Policies like only storing cardholder data through a secure, tokenized system, or clearing out your batch of transactions regularly are all a part of how PCI keeps you and your customers safe.
The standards that are relevant to your business depend on how you take payments. For example, if you take payments on a wireless machine, it’s important to use a password-secured internet connection. When taking payments through your website, you need to protect card information behind strong firewalls.
Some policies are much more basic, like if you process cards that aren’t physically coming into your business, you shouldn’t be writing card holder information down on a piece of paper and leaving this on a desk.
How Does PCI Impact Your Business?
Most payment providers will ensure that the machine or software you use is up to the latest security standards, and will also ensure that you as the merchant are protected in case a breach does occur.
PCI may appear to be just another fee on your statement, but this fee is also accompanied by a PCI Questionnaire that most merchants must participate in once a year. Most providers have their own PCI Assessment Tool, and will send out a reminder once a year.
If you are PCI non-compliant, your business is more at risk of a security breach, and your customer data could become compromised. This means it’s very important to complete your PCI annual assessment, and choose a provider that will keep your business safe.
What Do I Need To Do About PCI?
When it comes to PCI, there isn’t too much you need to do. It’s a basic, 3 step process:
Understand how you are taking card payments and how your customer’s information is being used and stored in your business. Make sure there are no vulnerabilities.
If there are any weak points, update your processes or your technologies to ensure card holder information is always safe and that you are always protected.
Make sure that you complete any relevant assessments with your provider or the card brands based on the analysis you’ve done, and keep your business secure.
Becoming and staying PCI compliant is actually very simple. All you need to do is make sure you aren’t storing cardholder data without a proper system, and that you keep these processes, systems and machines up to date.
If you have questions about compliance, you should always ask your provider. You can learn more about specific policies here.
What Is This PCI Fee All About?
Most providers will charge a fee for PCI DSS on monthly statements. PCI Fees come directly from the PCI DSS Consel, rather than your provider. These fees are related to the internal costs of maintaining compliance, security audit costs, and fines for breaches and non-compliance.
When these fees are passed on to you from your provider, they may offer some additional service or benefit to you. They may also mark up your PCI Fees on your statements.
You may see PCI listed on your statement under a different name, like “Security Fee”, “Regulatory Fee”, or “Fraud Tools”.
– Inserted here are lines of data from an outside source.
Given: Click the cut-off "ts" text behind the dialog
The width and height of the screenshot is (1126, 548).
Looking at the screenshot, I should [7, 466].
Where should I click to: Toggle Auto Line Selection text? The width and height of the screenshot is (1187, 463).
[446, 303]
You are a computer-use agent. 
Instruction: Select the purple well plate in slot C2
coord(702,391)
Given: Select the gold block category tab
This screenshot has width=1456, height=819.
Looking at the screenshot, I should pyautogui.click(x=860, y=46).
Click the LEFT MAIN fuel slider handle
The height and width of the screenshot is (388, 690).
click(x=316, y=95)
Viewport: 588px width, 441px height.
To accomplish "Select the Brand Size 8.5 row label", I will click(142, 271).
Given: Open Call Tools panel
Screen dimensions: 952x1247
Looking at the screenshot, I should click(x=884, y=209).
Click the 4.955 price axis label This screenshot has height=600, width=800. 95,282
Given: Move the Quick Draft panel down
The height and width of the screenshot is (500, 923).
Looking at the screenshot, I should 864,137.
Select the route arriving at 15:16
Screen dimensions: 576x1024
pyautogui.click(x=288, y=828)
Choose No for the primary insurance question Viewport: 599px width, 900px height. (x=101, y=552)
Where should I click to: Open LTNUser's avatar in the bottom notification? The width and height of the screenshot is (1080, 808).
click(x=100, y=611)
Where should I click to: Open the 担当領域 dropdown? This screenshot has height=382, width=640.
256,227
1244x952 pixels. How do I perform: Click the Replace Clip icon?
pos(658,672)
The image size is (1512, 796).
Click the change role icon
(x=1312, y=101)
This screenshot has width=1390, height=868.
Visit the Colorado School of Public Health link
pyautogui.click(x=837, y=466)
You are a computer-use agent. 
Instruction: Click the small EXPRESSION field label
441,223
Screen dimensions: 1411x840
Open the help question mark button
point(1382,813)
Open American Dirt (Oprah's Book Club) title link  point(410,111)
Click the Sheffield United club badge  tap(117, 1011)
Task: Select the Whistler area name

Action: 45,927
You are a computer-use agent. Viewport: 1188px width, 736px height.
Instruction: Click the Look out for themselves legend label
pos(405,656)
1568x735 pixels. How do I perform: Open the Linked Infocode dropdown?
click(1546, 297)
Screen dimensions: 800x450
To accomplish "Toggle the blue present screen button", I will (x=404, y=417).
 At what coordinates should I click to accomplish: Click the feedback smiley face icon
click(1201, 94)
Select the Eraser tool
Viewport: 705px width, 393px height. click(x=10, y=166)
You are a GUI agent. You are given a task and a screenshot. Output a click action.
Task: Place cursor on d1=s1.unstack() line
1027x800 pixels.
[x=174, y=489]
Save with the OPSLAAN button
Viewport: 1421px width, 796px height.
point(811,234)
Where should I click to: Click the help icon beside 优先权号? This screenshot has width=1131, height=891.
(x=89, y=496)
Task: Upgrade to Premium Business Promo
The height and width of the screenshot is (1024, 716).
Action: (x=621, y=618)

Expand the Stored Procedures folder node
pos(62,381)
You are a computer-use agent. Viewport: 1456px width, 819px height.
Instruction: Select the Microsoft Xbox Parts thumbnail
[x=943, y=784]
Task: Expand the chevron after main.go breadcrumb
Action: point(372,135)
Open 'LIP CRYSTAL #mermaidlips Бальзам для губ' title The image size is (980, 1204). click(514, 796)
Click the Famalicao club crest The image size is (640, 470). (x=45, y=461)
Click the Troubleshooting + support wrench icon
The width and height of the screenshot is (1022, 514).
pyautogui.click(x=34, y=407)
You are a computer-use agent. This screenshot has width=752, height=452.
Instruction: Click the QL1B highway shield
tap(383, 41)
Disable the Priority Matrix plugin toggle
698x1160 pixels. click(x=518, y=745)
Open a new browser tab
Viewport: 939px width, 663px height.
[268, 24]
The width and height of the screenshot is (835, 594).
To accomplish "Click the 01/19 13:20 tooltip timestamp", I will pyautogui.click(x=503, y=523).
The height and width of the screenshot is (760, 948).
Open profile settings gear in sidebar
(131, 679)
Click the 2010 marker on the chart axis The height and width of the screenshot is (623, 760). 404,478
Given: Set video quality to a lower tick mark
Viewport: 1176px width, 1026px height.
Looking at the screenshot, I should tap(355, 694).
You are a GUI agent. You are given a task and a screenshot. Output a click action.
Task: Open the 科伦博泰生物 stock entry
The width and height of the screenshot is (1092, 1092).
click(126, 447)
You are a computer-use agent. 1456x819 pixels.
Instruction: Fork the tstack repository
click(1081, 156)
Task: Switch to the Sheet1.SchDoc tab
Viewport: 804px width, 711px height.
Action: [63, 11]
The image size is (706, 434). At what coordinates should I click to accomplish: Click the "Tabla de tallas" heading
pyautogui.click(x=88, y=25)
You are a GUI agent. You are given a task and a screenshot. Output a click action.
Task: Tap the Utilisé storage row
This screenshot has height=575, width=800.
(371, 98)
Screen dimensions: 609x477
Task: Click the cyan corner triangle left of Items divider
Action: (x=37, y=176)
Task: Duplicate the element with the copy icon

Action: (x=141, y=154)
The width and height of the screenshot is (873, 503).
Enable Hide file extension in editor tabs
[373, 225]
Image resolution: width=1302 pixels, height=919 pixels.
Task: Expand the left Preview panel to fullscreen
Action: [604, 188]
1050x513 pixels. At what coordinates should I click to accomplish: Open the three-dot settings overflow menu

In some cases, paying your PCI fee to your provider gives you the added benefit of being insured against fraudulent activity that may happen on the account. For example, customers who process with us are covered between $150,000 and $250,000 per breached card when PCI Compliant!
Those who process with Paytek also get assistance in completing their annual PCI questionnaire if they should need it. We use Safe-T Security, which is the top tier of protection in card processing, and makes your questionnaire process much simpler.
PCI are the security standards and regulations associated with taking card payments; it’s really important that you as a business owner keep your customer’s data safe, and keep your business secure.
Make sure to assess how you are taking payments, and that you never store cardholder data anywhere. Find a provider who can keep you safe, and provides added benefits to being PCI Compliant.